*Text segment*.
******
Aaron Graubert edited this page Feb 9, 2018 · 5 revisions

agutil.parallel (module)

Note: Due to inherent issues with CPython, thread-based parallelization system is not suited for CPU bound tasks. I/O bound tasks will, however, be able to benefit from thread-based parallelization. Process-based parallelization is optimized for CPU bound tasks

Warning: Using process-based parallelization has several limitations that thread-based parallelization does not suffer from. See explanation below for details

Warning: agutil.parallel.parallelize2 is not suitable for recursive functions. If a function recursively calls itself and then uses the callback to wait for the value, the called function may block forever. See explanation below for details.

API
  • parallelize(maximum=15, workertype=WORKERTYPE_THREAD)

    Decorator factory. Returns a function which can be used to decorate another function. The decorated function has an identical signature, except that in place of each argument or keyword argument, you should provide an iterable of arguments instead. The iterables will define the different calls made to the un-decorated function. The decorated function will return a generator which yields values in order (see the dispatcher return guarantee, below) from the background calls. The generator will call the un-decorated function until one of the argument iterables is exhausted. The maximum argument sets the maximum number of workers which can run at one time. You may set workertype to agutil.parallel.WORKERTYPE_PROCESS to use process-based parallelization. Process-based parallelization is useful if your function is CPU-intensive but there are limitations which effect the syntax of parallelize (see note below)

  • parallelize2(maximum=15, workertype=WORKERTYPE_THREAD)

    Decorator factory. Returns a function which can be used to decorate another function. The decorated function has an identical signature, but calls will return callback objects instead of function results. When called, the callback waits for the result from the associated call to return, then returns that value (or raises an exception if the call failed). The maximum argument sets the maximum number of workers which can run at one time. You may set workertype to agutil.parallel.WORKERTYPE_PROCESS to use process-based parallelization. Process-based parallelization is useful if your function is CPU-intensive but there are limitations which effect the syntax of parallelize (see note below). Note: parallelize2 may encounter a substantially larger system overhead than parallelize or dispatcher when calling the decorated function many (>100) times

Example: parallelize vs parallelize2

These two decorators provide essentially the same system of parallelization, with slightly different flavors. Given two functions foo and bar:

@parallelize()
def foo(n):
  #Do some work
  return results

@parallelize2()
def bar(n):
  #Do the same work
  return results

Both foo and bar will perform the same tasks in roughly the same amount of time, the only difference being how the functions are invoked.

#get a list of results from foo, using parallelize
results_1 = [x for x in foo(range(100))]

#Start all the workers for bar, using parallelize2
tmp = [bar(x) for x in range(100)]
#Now wait for and retrieve the results
results_2 = [callback() for callback in tmp]

When to use parallelize vs parallelize2

Both functions have advantages and disadvantages.
******
*Stored rows*.
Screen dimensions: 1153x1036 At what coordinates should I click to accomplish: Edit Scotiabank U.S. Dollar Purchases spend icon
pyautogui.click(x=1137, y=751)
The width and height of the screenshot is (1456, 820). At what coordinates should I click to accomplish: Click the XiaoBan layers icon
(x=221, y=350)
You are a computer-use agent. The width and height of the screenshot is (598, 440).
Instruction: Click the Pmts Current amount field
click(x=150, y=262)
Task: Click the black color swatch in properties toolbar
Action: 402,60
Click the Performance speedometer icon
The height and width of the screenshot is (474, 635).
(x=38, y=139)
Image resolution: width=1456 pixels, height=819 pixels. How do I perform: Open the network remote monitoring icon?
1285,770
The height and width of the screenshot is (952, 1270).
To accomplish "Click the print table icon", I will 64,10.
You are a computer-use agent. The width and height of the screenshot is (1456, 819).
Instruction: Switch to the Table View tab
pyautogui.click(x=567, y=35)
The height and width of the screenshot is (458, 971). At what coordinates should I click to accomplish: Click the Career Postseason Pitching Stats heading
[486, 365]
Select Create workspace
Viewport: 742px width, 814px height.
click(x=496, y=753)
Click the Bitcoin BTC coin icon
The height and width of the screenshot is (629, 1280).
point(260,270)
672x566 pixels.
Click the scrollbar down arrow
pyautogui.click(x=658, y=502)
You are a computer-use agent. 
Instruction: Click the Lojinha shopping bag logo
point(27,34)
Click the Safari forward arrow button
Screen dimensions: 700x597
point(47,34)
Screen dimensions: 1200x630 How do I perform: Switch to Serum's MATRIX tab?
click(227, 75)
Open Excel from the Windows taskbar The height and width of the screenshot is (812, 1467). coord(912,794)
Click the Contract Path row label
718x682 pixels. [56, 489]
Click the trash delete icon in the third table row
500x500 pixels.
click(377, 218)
******
*Set exercise 1*.
Using the agutil.parallel page, decide whether each statement agrees with it: (a) thread-based parallelization is suited for CPU bound tasks; (b) calls to a function decorated with parallelize2 return callback objects; (c) the default value of the maximum argument for parallelize is 15. Answer yes or no for each and quote the deciding words.
*Set exercise 2*.
Restate word for word the part of the agutil.parallel page between "Aaron Graubert edited" and "below for details.", inclusive.
*Set exercise 3*.
List every comment line in the example code on the agutil.parallel page, meaning each line that begins with the # character.

*Task result 1*.
(a) No: "thread-based parallelization system is not suited for CPU bound tasks"
(b) Yes: "calls will return callback objects instead of function results"
(c) Yes: "parallelize(maximum=15, workertype=WORKERTYPE_THREAD)"

*Task result 2*.
Aaron Graubert edited this page Feb 9, 2018 · 5 revisions

agutil.parallel (module)

Note: Due to inherent issues with CPython, thread-based parallelization system is not suited for CPU bound tasks. I/O bound tasks will, however, be able to benefit from thread-based parallelization. Process-based parallelization is optimized for CPU bound tasks

Warning: Using process-based parallelization has several limitations that thread-based parallelization does not suffer from. See explanation below for details

Warning: agutil.parallel.parallelize2 is not suitable for recursive functions. If a function recursively calls itself and then uses the callback to wait for the value, the called function may block forever. See explanation below for details.

*Task result 3*.
#Do some work
#Do the same work
#get a list of results from foo, using parallelize
#Start all the workers for bar, using parallelize2
#Now wait for and retrieve the results